[Opening Data for review section]
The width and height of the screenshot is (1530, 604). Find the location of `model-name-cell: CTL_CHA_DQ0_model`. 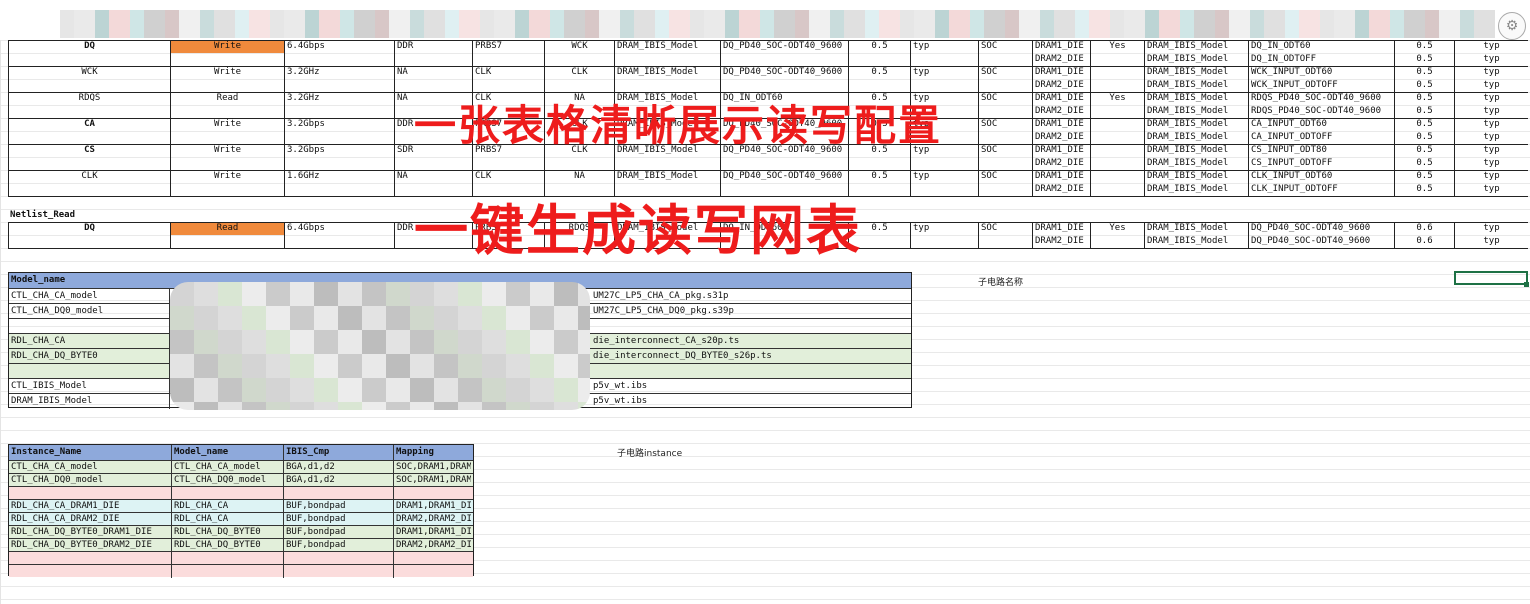

model-name-cell: CTL_CHA_DQ0_model is located at coordinates (89, 312).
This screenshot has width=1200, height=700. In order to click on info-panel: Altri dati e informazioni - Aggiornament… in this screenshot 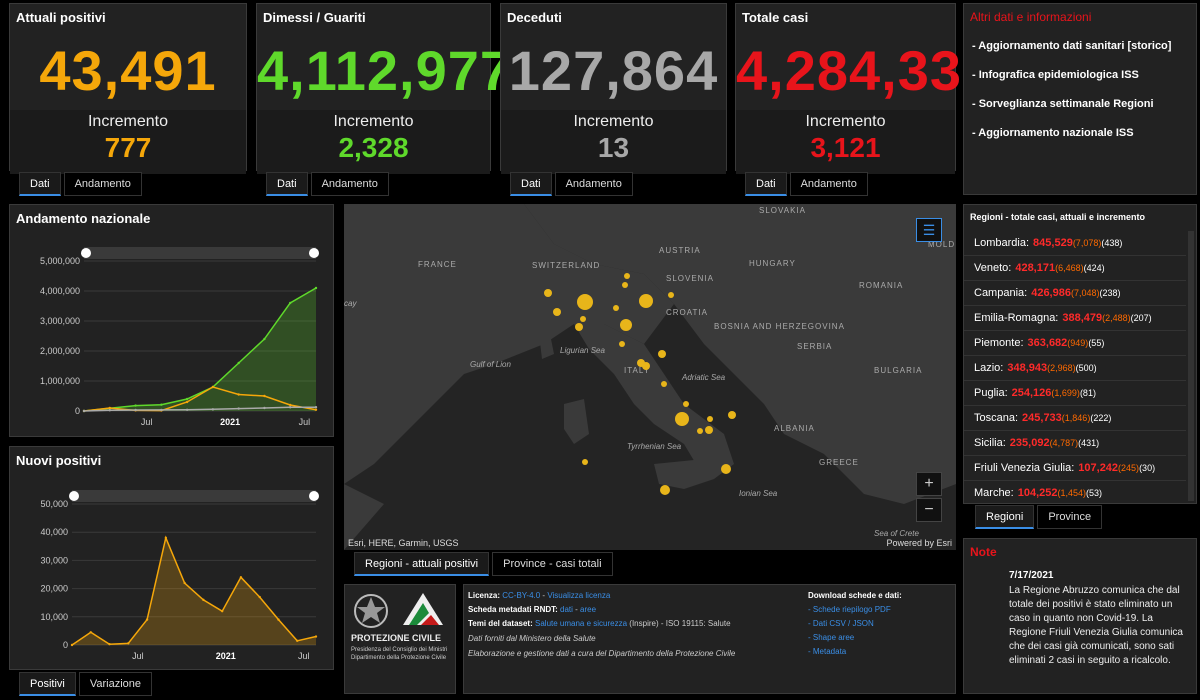, I will do `click(1080, 99)`.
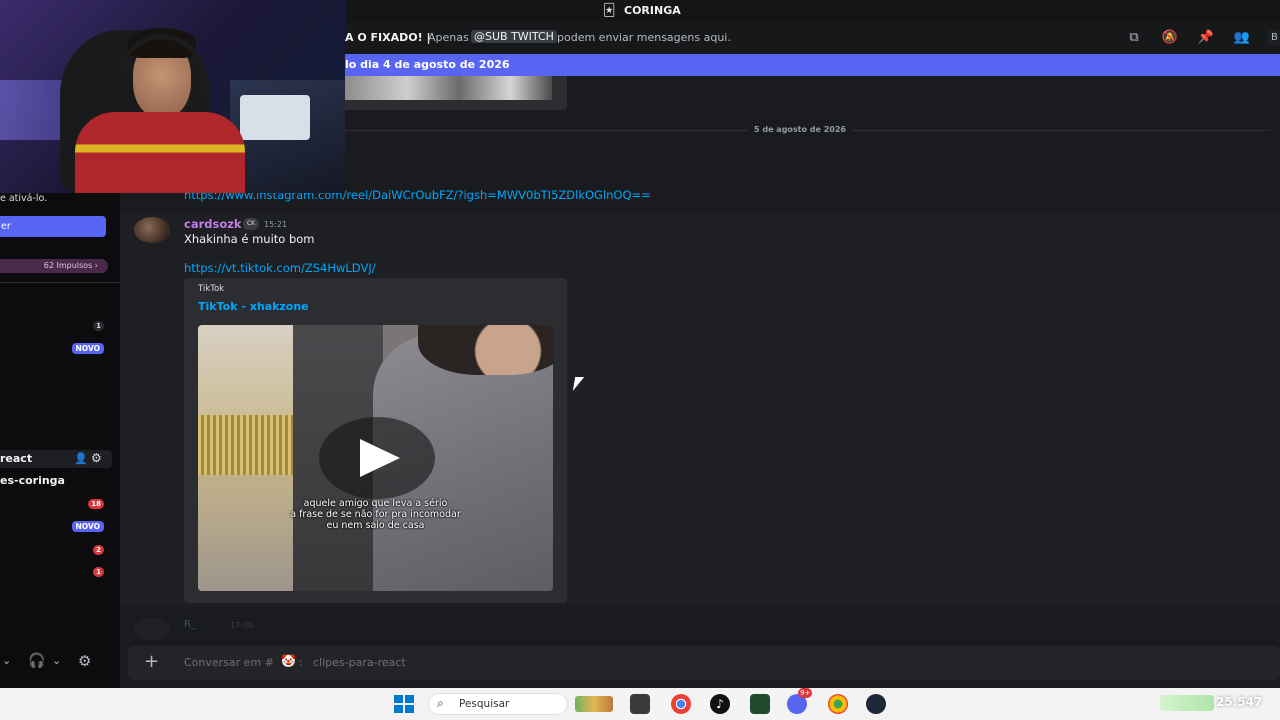 Image resolution: width=1280 pixels, height=720 pixels. What do you see at coordinates (448, 88) in the screenshot?
I see `previous-embed-thumbnail` at bounding box center [448, 88].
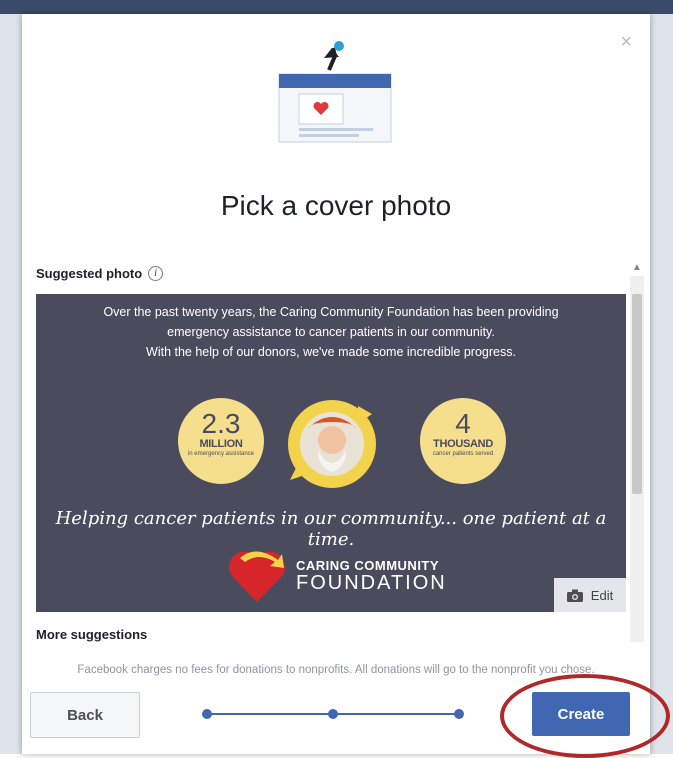  What do you see at coordinates (581, 714) in the screenshot?
I see `create-button: Create` at bounding box center [581, 714].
[Closing Data for review section]
(What you are asked to do) Reproduce the data from its start through the line containing "model-name-cell: CTL_CHA_DQ0_model is", swapping "screenshot" for "image" and keeping everything else as it is. Omit the pictures from your answer.

(Solution to the exercise)
The width and height of the image is (1530, 604). Find the location of `model-name-cell: CTL_CHA_DQ0_model`. 

model-name-cell: CTL_CHA_DQ0_model is located at coordinates (89, 312).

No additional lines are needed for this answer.